The speed comparison yields:

using BenchmarkTools

f_hardcoded = hardcoded(my_coefs, my_crossm)
f_user_friendly = user_friendly(my_coefs, my_crossm)

rparams = rand(5)
test_params = (A=rparams, B=rparams, C=rparams, D=rparams, E=rparams)

@btime f_hardcoded(test_params) # 156.367 ns (1 allocation: 16 bytes)
@btime f_user_friendly(test_params) # 2.463 μs (121 allocations: 4.39 KiB)


So the hardcoded function is way faster and not allocating as much memory.
I’m pretty sure one can optimize the user_friendly function, but I tried a couple of things and using the for loops etc. seemed to be generally slower than just doing something like return (coef * x.A + ...). Maybe I’m missing something here…

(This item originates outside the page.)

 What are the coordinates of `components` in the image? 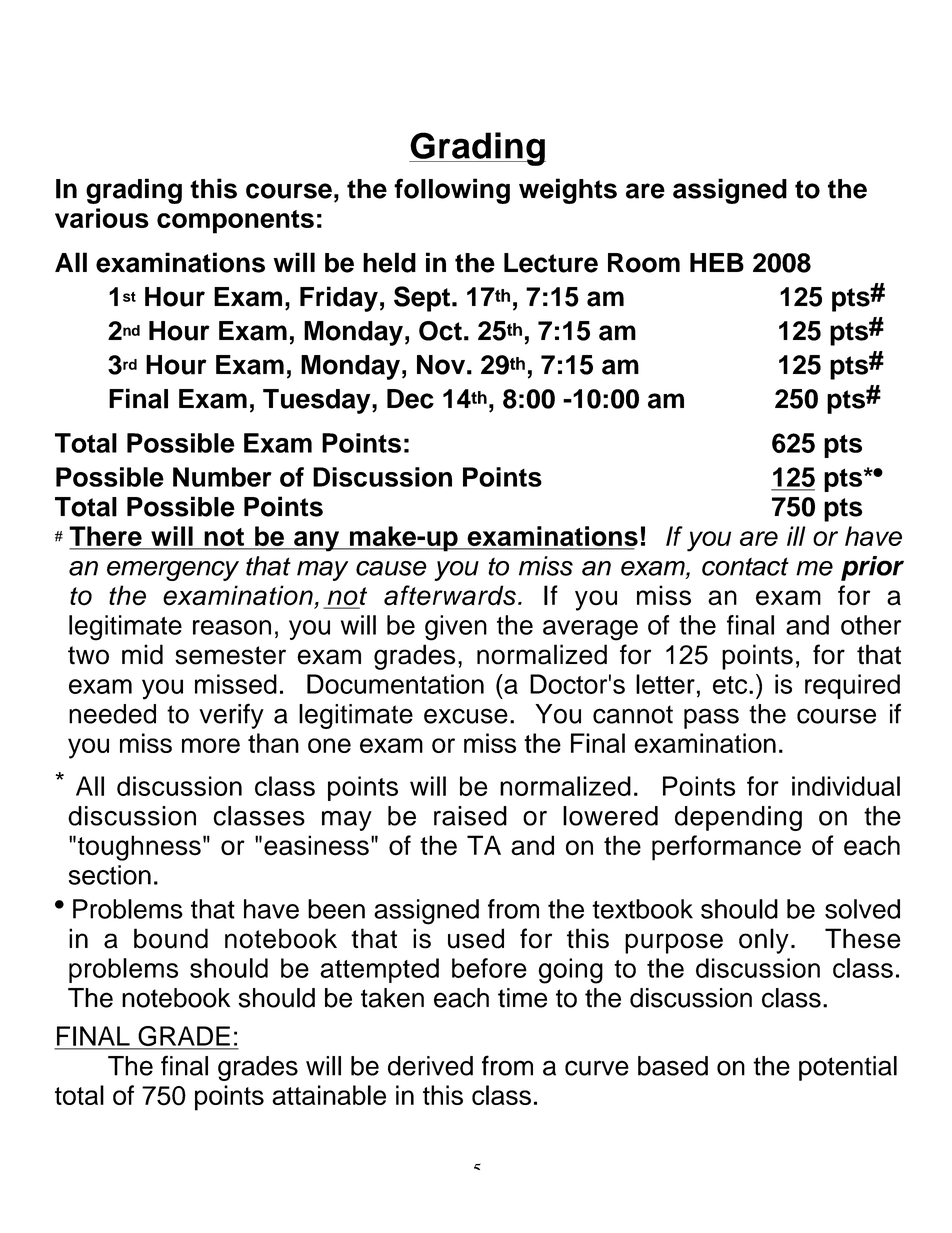 It's located at (235, 222).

But since all the things like how many parameters to use or whether to use cross terms or not has to be decided only once (before running the optimizer), I thought about using metaprogramming to have an automatically generated function that is then passed to the optimizer.

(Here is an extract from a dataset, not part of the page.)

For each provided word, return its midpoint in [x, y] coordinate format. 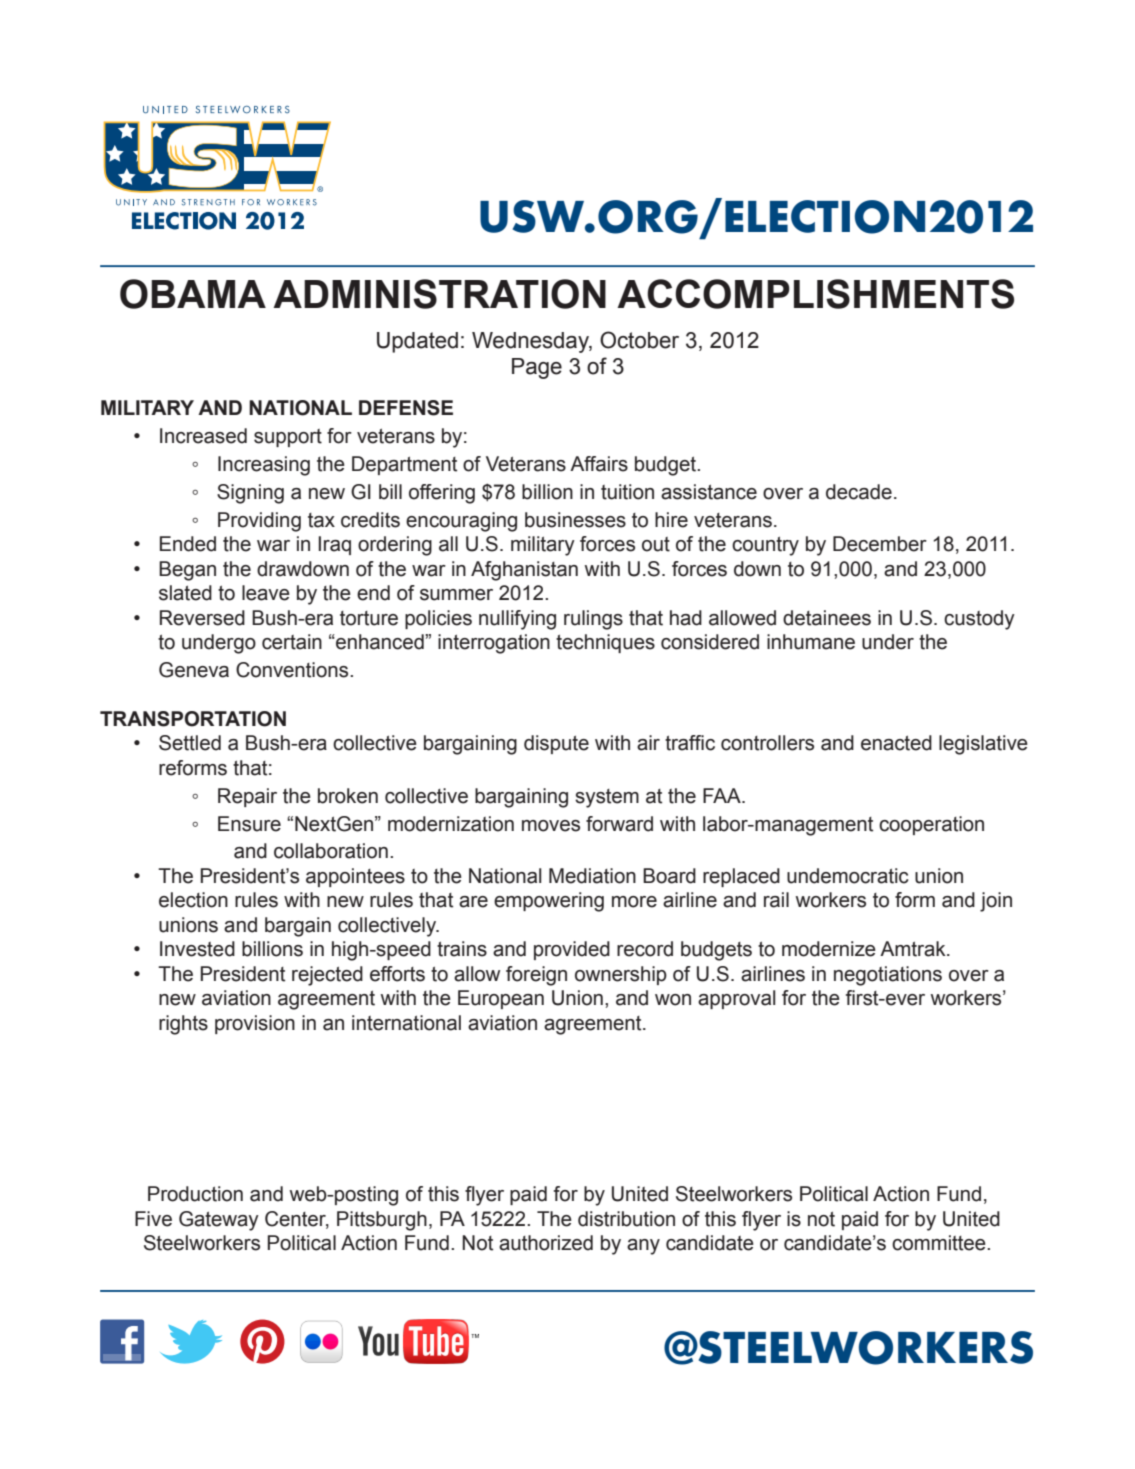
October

function generate_f(coefs, crossm; use_quadratic=true, use_crossterms=true)
S = ""

for c in keys(coefs) # linear terms
S *= " + coefs.$c * x.$c"
end

for c in keys(coefs)
S *= " + coefs.$c * x.$c^2"
end
end

if use_crossterms # cross terms
for c1 in keys(coefs), c2 in keys(coefs)
if c1 != c2
S *= "+ crossm[:$c1, :$c2] * x.$c1 * x.$c2"
end
end
end

return Meta.parse(S)
end

@eval my_generated_func(coefs, crossm) = x -> begin \$(generate_f(my_coefs, my_crossm)) end
f_generated = my_generated_func(my_coefs, my_crossm)

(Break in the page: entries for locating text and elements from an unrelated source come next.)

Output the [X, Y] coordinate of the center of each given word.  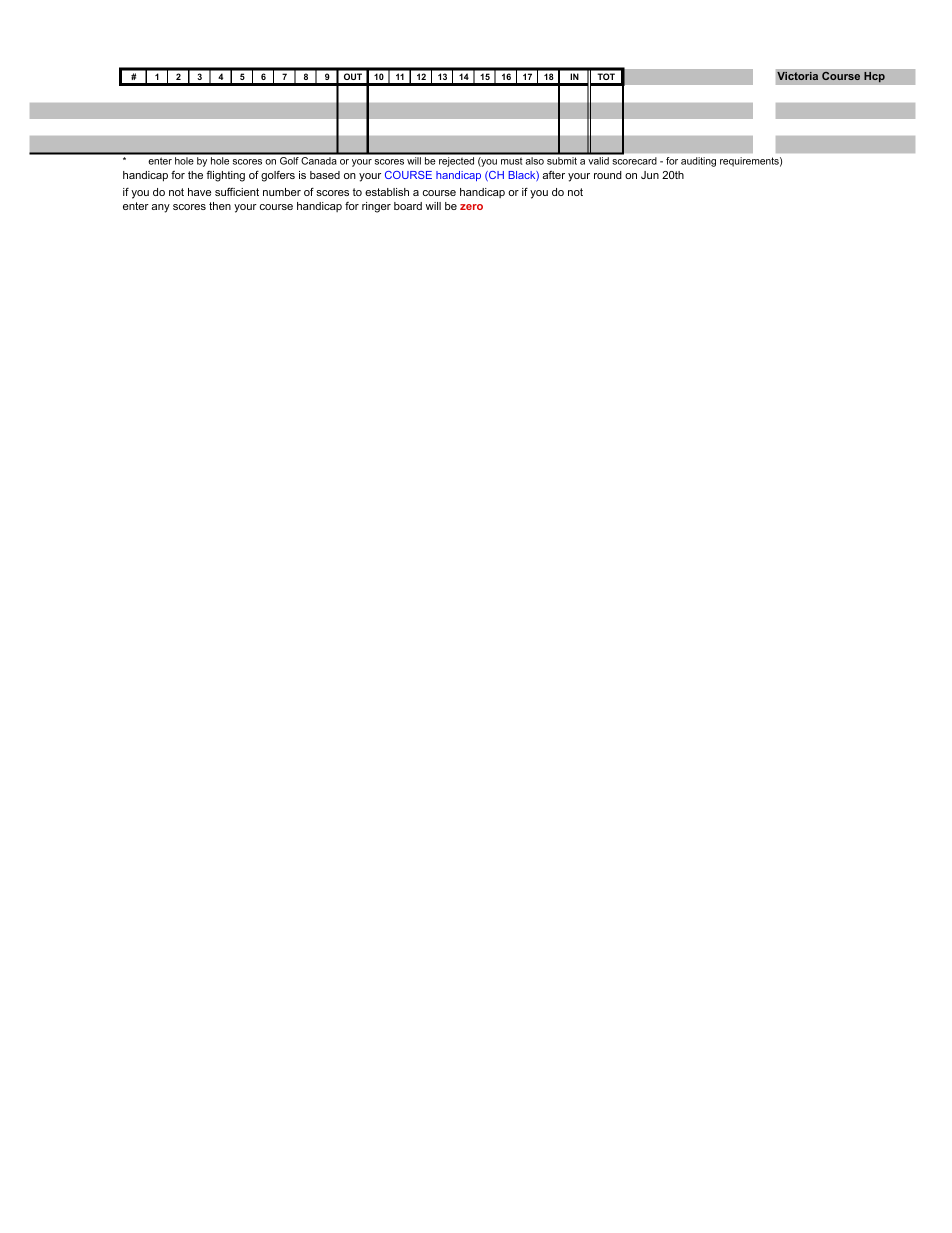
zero [471, 207]
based [325, 175]
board [408, 206]
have [199, 192]
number [282, 192]
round [608, 175]
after [554, 175]
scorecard [634, 161]
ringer [376, 207]
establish [387, 192]
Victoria [797, 76]
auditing [698, 162]
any [161, 208]
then [220, 206]
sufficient [237, 191]
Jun [650, 175]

@btime f_generated(test_params) # 157.945 ns (1 allocation: 16 bytes)


This is then as performant as the hardcoded function. However, I’m not really experienced with using metaprogramming, so here are my questions:

• Is using metaprogramming the right way to deal with this kind of problem?
(or is there a way to get the user_friendly function as performant as the hardcoded one?)
• If metaprogramming is the way to go, is there a better way to generate this f_generated function?

Why not just let the user pass in a function argument? Simulating higher-order functions is a classic mis-use of metaprogramming.

Or, if you specifically want to handle quadratic functions f(x) = x^T A x + b^T x + \alpha, why not have the user pass in the matrix A, the vector b, and the scalar \alpha and then call dot(x,A,x) + dot(b, x) + α as needed? This has the advantage that you can use specialized methods exploiting the quadratic structure. (They can even pass in StaticArrays and then dot(x,A,x) + dot(b, x) + α will be completely unrolled by the compiler. Or pass in sparse arrays if A is large and only a few entries are nonzero.)

If you are getting lots of allocations for evaluating a simple quadratic function then you are doing something wrong, e.g. you have type-unstable code.

PS. Never do metaprogramming using strings; you always work with the AST directly. But I don’t think you should be using metaprogramming at all.